**WHAT TO DO**.
Copy the listing below word for word, from its very beginning through the line that contains "click(x=421, y=185)", with that line included.

**GIVEN RECORDS**.
※

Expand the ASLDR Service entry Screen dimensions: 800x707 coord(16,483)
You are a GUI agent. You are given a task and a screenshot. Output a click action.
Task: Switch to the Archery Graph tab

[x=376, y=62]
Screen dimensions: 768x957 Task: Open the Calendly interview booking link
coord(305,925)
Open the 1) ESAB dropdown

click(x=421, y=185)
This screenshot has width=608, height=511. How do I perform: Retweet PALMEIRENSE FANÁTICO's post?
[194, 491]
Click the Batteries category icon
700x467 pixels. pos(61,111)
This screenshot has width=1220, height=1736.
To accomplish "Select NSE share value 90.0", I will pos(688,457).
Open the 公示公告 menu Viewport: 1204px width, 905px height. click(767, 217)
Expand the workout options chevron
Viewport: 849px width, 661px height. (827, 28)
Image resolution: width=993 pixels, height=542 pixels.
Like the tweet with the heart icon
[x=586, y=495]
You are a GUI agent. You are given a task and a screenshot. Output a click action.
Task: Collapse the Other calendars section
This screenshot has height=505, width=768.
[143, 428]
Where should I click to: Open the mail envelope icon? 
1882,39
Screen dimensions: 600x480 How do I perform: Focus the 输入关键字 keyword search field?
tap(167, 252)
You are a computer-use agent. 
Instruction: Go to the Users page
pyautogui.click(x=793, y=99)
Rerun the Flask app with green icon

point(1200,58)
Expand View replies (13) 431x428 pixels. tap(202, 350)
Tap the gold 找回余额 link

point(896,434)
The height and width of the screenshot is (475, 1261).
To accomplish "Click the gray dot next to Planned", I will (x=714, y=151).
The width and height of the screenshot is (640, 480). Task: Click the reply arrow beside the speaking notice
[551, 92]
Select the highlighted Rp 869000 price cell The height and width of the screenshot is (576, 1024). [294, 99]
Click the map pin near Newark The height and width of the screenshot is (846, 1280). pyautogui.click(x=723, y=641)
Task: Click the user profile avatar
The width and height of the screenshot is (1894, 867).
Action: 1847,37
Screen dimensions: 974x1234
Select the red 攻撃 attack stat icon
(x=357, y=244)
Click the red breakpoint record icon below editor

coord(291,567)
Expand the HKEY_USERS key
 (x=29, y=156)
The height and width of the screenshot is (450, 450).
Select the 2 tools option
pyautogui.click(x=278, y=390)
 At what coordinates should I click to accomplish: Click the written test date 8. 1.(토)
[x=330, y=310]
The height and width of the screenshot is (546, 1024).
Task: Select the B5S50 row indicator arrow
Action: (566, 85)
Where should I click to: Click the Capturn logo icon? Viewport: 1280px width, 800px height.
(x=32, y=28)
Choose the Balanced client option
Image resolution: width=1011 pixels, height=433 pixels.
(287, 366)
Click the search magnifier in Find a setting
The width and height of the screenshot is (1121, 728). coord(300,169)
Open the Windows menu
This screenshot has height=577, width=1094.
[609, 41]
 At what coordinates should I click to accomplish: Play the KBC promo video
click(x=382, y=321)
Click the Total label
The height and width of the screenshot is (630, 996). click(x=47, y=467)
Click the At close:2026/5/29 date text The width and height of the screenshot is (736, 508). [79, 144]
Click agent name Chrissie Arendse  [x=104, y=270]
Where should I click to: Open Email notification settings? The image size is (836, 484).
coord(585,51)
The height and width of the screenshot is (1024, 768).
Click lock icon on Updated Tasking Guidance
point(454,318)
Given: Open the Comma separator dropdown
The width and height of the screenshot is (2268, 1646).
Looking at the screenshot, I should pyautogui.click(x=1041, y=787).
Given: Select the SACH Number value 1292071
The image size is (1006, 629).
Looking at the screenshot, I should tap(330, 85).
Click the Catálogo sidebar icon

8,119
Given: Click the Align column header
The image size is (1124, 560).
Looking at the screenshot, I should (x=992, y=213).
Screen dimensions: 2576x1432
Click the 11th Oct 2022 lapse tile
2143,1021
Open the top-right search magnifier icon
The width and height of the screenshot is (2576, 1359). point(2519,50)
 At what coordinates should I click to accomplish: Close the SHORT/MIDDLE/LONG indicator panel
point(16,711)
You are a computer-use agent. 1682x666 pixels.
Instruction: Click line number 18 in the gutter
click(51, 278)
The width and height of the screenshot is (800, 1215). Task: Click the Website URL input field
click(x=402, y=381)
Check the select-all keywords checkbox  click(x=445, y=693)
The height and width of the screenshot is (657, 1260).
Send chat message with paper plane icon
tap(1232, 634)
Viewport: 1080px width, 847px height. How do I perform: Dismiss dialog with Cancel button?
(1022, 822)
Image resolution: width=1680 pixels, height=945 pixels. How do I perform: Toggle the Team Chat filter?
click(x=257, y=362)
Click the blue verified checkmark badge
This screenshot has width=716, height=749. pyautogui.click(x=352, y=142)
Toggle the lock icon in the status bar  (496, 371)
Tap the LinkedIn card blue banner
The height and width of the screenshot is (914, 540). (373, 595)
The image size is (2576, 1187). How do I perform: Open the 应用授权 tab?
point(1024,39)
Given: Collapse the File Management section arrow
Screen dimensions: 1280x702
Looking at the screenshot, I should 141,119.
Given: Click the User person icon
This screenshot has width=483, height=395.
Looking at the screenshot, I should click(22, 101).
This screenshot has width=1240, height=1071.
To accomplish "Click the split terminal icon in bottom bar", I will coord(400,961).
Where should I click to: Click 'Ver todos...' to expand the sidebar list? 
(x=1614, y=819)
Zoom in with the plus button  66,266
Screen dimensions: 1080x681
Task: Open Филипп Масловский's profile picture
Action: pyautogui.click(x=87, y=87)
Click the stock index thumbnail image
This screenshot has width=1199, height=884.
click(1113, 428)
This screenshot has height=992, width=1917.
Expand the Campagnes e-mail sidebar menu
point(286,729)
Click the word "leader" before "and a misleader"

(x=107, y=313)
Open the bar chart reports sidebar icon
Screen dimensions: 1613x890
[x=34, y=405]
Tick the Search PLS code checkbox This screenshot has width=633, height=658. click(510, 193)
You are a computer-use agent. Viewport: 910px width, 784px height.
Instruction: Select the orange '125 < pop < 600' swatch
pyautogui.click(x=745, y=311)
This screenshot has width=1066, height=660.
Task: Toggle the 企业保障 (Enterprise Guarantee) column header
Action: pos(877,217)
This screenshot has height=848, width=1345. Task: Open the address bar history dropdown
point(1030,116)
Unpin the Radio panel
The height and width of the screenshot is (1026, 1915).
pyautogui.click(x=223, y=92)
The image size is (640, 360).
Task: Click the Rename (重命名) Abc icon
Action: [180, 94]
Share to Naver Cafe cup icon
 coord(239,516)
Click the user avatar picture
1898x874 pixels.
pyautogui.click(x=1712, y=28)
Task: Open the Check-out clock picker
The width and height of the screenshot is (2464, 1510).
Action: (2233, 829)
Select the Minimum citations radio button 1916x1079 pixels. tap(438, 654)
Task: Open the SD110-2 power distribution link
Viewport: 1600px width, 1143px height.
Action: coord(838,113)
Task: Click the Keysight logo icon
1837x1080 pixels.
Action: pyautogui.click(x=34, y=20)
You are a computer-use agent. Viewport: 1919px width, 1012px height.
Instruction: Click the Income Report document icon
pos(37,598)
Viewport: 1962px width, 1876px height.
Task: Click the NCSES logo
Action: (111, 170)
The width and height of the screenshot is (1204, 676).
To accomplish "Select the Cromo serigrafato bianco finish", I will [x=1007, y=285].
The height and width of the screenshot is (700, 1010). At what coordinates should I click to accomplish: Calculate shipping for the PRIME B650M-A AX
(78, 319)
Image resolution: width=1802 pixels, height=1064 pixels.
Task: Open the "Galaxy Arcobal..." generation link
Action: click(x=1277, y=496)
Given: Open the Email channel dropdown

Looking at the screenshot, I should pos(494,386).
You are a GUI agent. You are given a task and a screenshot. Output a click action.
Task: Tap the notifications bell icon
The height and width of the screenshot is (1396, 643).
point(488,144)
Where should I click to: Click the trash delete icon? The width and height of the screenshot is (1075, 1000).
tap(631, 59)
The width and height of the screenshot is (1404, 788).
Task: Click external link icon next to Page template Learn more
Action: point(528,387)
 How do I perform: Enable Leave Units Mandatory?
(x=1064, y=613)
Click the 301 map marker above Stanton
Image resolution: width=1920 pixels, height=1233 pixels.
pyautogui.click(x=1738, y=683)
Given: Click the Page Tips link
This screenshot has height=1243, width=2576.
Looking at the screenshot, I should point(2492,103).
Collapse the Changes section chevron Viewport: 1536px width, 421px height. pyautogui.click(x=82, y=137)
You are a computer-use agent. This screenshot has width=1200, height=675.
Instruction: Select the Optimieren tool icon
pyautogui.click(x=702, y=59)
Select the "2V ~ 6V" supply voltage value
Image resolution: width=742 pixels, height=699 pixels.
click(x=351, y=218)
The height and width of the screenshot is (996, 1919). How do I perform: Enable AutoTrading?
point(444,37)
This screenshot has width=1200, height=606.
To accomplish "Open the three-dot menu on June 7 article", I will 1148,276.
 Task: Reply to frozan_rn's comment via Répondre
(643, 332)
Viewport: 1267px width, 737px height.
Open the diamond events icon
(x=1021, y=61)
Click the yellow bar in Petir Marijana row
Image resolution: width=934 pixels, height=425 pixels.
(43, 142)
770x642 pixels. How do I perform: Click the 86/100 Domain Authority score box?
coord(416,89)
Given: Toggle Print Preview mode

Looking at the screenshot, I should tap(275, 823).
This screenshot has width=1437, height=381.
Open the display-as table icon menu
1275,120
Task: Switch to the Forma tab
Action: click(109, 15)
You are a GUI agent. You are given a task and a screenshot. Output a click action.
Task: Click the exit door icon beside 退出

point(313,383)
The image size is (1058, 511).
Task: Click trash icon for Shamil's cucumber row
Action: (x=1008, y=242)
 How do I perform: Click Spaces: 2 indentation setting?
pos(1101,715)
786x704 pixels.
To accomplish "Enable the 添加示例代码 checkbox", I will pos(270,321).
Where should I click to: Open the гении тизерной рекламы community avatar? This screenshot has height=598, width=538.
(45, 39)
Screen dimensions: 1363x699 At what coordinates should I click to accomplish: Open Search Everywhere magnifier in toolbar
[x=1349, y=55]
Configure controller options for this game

※

**TASK ANSWER**.
Expand the ASLDR Service entry Screen dimensions: 800x707 coord(16,483)
You are a GUI agent. You are given a task and a screenshot. Output a click action.
Task: Switch to the Archery Graph tab

[x=376, y=62]
Screen dimensions: 768x957 Task: Open the Calendly interview booking link
coord(305,925)
Open the 1) ESAB dropdown

click(x=421, y=185)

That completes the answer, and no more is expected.